Guayaquil turned out to be quite a surprise. Loads of beautiful public spaces – it is located on a very large river/delta.
What was really cool was, although it just looked like a wide muddy river, it had a current that floated big chunks of water hyacinth – the same plant that was so detrimental to Lake Chapala in Mexico, in one direction and then when the tide changed many miles away, the current changed directions and the foliage went the other way. These things are the types of phenomena you get to be fascinated with when you have lots of time.
While staying at our guesthouse we met a guy from Norway; Siggy, and he showed us his pictures from the Galapagos Islands. He had just returned and was so excited about the experience it was impossible not to take note. Siggy has also been travelling around the world for a few years so when someone like that is blown away – I take notice. Since Guayaquil is the jumping off spot for all flights to the Galapagos, Carolyn and I headed down to the last minute deal place to see if we could score a deal.
The Galapagos Islands are accessed by a minimum $375 flight, are pretty much controlled by the tour operators and most space is sold months and years ahead. There was no way around the huge expense it costs to go. Offered were 4, 5 and 8 day trips, all fully escorted with naturalistic guides. Some of the islands are national park and that is an extra $100 for entrance fees. The decision to spend the big bucks was based on the fact that we knew that this opportunity might never come again – most people save for a lifetime, plan this trip for years and make a huge investment in time and energy to make it work. We were in already at the jumping off point, had a few choices for dates and figured we would have big regrets if we didn't jump in with both feet. The negotiations took so long that we missed our bus out of town and ended up staying an extra day. We bought an eight day trip – when you think getting there takes half a day each way and the flight was a good chunk of change, we figured we spend the extra $400 and stay for 8 days. So we are booked to go, leaving Quito on the 18th of February – we will fly back to Guayaquil to catch the flight. Our boat is a luxurious??? vessel, sleeps 16 (hoping for a smaller group) with supposedly great food and a chance to see most of the islands. As with most excursions like this, it is the group that makes the trip, so here’s hoping. At the booking place we did meet two new friends – a couple from Fort St. John who are travelling around for a few months – they had flown in from Mexico to catch their boat but their plans (with a different company) had been lost in translation and they were rebooking. We had dinner with them – wished they were on our boat but they had found a cruise leaving earlier than ours.
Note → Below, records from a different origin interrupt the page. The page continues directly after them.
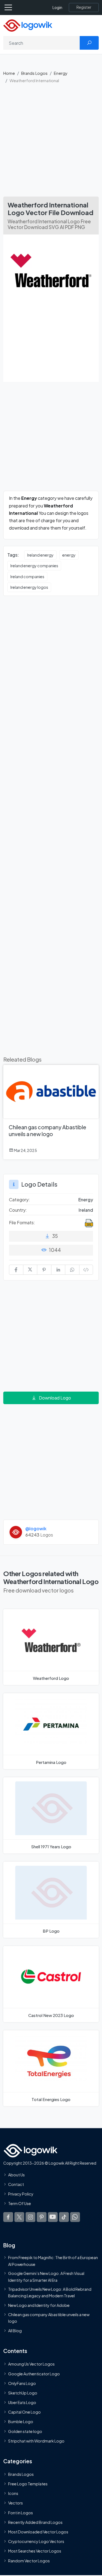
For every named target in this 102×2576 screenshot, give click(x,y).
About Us (16, 2174)
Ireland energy (40, 554)
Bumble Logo (20, 2421)
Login (57, 7)
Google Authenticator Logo (34, 2373)
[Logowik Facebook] (8, 2217)
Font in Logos (20, 2512)
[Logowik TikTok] (64, 2217)
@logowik (36, 1528)
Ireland (86, 1210)
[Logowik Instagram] (30, 2217)
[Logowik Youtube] (53, 2217)
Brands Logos (34, 73)
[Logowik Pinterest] (42, 2217)
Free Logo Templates (28, 2483)
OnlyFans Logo (22, 2383)
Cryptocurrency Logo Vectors (36, 2541)
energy (69, 554)
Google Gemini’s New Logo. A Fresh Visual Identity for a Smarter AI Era (46, 2276)
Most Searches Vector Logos (34, 2551)
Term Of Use (19, 2203)
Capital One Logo (24, 2411)
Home (9, 73)
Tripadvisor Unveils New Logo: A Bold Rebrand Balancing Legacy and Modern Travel (49, 2292)
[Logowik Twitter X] (19, 2217)
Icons (13, 2493)
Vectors (15, 2503)
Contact (16, 2184)
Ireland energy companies (34, 565)
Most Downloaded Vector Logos (38, 2531)
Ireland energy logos (29, 587)
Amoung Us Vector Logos (31, 2364)
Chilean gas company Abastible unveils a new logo (48, 2318)
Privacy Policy (20, 2193)
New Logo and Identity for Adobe (39, 2305)
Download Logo (55, 1398)
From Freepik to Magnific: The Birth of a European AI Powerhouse (53, 2261)
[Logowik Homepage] (27, 25)
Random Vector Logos (29, 2560)
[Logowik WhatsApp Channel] (75, 2217)
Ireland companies (27, 576)
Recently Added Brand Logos (35, 2522)
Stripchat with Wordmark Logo (36, 2440)
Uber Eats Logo (22, 2402)
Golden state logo (25, 2431)
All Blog (15, 2330)
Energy (60, 73)
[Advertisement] (51, 142)
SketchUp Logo (22, 2392)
All in, the Galapagos cruise costs us a $400 flight, $100 National Park fee, and $1400 for the eight day guided tour. I better see some magnificent penguins and other cool animals!!! Then the really difficult problem presented itself. Paying for the whole thing. Using a credit card in Central and South America comes with a minimum of 5% fees and I didn’t want to incur those on top of everything so……we brokered a deal to pay directly into the guy’s account. Before leaving I put small limits on my debit cards so this is going to be an ordeal – multiple day debits and then deposits. That was the original plan until we realized we cannot seem to use our cards….stay tuned – the plan is not coming together and we are starting to get short on real cash. Here in Ecuador, like Panama, they use the American dollar as currency – seems very weird to me to pay in greenbacks. Also here in the country, because of the number of ATM robberies and kidnappings, the government has put a limit of max $600 withdrawals per day. My credit limit is far below this so it is going to take me a whole lot of trips to the ATM’s to come up with my payments…that is when they work…….
Anyway, we finally got out of Guyaquil, headed for the beach at Montanita, about 4.5 hours away by public bus. The bus, once we found it at the very massive Guayaquil terminal, was hot and crowded but I was happy because our bags were under the bus and not on top and I got a seat – the whole way!!! When we finally pulled into Montanito, a famous surf town, we were met with hordes of drunken partiers, still whooping it up in the rain. Thank God we had gotten tied up in Guayaquil with the bookings and missed the Saturday bus. A week long surf championship was just ending and there was no way we would have found lodging on the Saturday night. Still it was a bit of a madhouse, was pouring rain and we were lucky to find a nice place out of town by about ten minutes. The surf contest were the Latin American Championships and the party had been going for 7 days. Think Sturgess, Daytona Bike Week, Spring Break surfer style – this was one big party in a pretty small town.
The cabin we found was right on the beach – in the exact spot the competition had taken place. So for the next couple of days I sat out on the upper balcony and watched some of the best surfers in the world and some of the worst.
Montanito is a big surf school town and it was as much fun to watch people get up for their first time and then look to a different break where the big boys and big girls were still doing their thing – expert style. I had not really watched surfing before and, even though it rained on and off for the couple of days we were there, it was still a treat.